QUOTED PASSAGE:
# Protecting frequently used trailer from rain



## whisperbaby22 (Jan 25, 2013)

I'm in So Cal, and my old trailer leaks like a sieve. So far I have had no problem tarping it when it does rain, but I just was informed by another reader here that they are getting an old trailer that the seller sealed with white roof coating. I have some other posts up about this coating, and am going to try to get my trailer coated as soon as I can.


----------



## Left Hand Percherons (Feb 1, 2011)

Spend an afternoon to fix it and forget it. All you need is a tube of sealant, a gun, a big step ladder, a putty knife to scrape the old stuff off and a bottle of Goof Off to remove any residue.


----------



## verona1016 (Jul 3, 2011)

The roof isn't leaking at all- for the horse area, it's the slats (think windows that can't be closed), and in the tack room it's the door. 

The whole trailer (before the door was improved; it had 1/2" gaps on all sides of the door)









And the only picture I have showing the 'after' of the door. They fit aluminum edges along the door and lined them on the inside with weather stripping. It _seems_ like a very tight fit but water still manages to get through, particularly in heavy rain.


----------



## whisperbaby22 (Jan 25, 2013)

That's tough. Please let us know if you are able to figure this out.


----------



## Chevaux (Jun 27, 2012)

I'd do the sealant (as Left Hand mentioned) on the seams; if the tack room door is letting water in, I'd look at putting (the right sort of glue should work) rubber stripping up on the inside of the frame -- when you close the door its sealed and when you open it you see the stripping hanging over the edge. So, if I've understood you're description of what the autobody folks did, you would now have their stripping on the outside and yours on the inside.

Are there channels on the inside of the trailer by the side openings? If there are then it's a case of getting some plexiglass, cut it to size and slide it in the channels. This will stop most of the water (or snow) from coming into the interior and the plexiglass can be removed easily enough for warm weather travelling, etc. If there are not, then you may wish to consider having a welder put some in for you -- it's pretty straight forward in that the channels are basically strips of L-shaped metal stuck on running parallel to the window opening.

Otherwise, I think that's a handy looking trailer to have.


----------



## Corporal (Jul 29, 2010)

I would worry more about your floor than your roof, and I agree with the advice of resealing it. Get those rubber mats out of your trailer whenEVER there is no horse in it! You will lose your floor. Our first trailer (brand new) had a wooden floor that wasn't sealed properly and we had to replace it 3 years later. When we replaced the floor we heavily sealed it with Thompson's water seal. I have a new, steel trailer, and every time I need to seal wood I seal it OVER my trailer floor so that the excess seeps into THAT wood and isn't wasted.

GOAL A:
List every item that Left Hand Percherons says you need in the trailer rain thread above.
GOAL B:
Translate this sentence from the trailer rain thread into Spanish: "They fit aluminum edges along the door and lined them on the inside with weather stripping."
GOAL C:
In the trailer rain thread, what did Corporal use to seal the replacement floor of the first trailer?

PROVIDED DATA:

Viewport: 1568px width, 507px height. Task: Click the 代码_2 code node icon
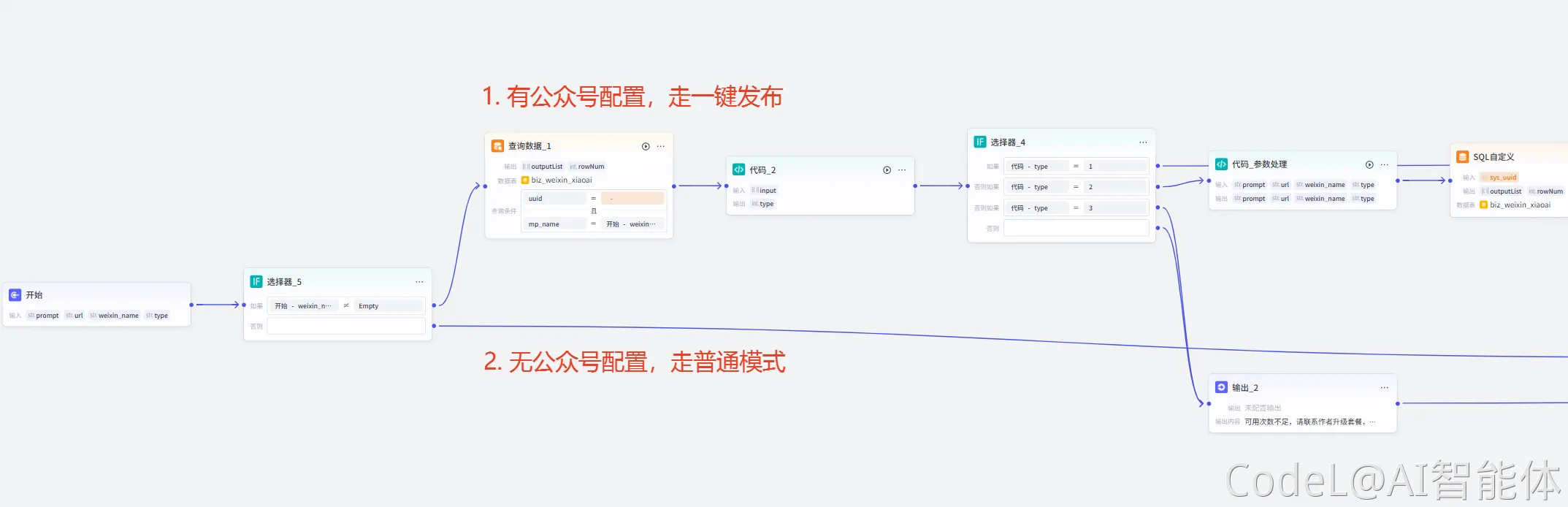(x=738, y=170)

OUTPUT A:
- A tube of sealant
- A gun
- A big step ladder
- A putty knife
- A bottle of Goof Off

OUTPUT B:
Colocaron bordes de aluminio a lo largo de la puerta y los forraron por dentro con burletes.

OUTPUT C:
Thompson's water seal.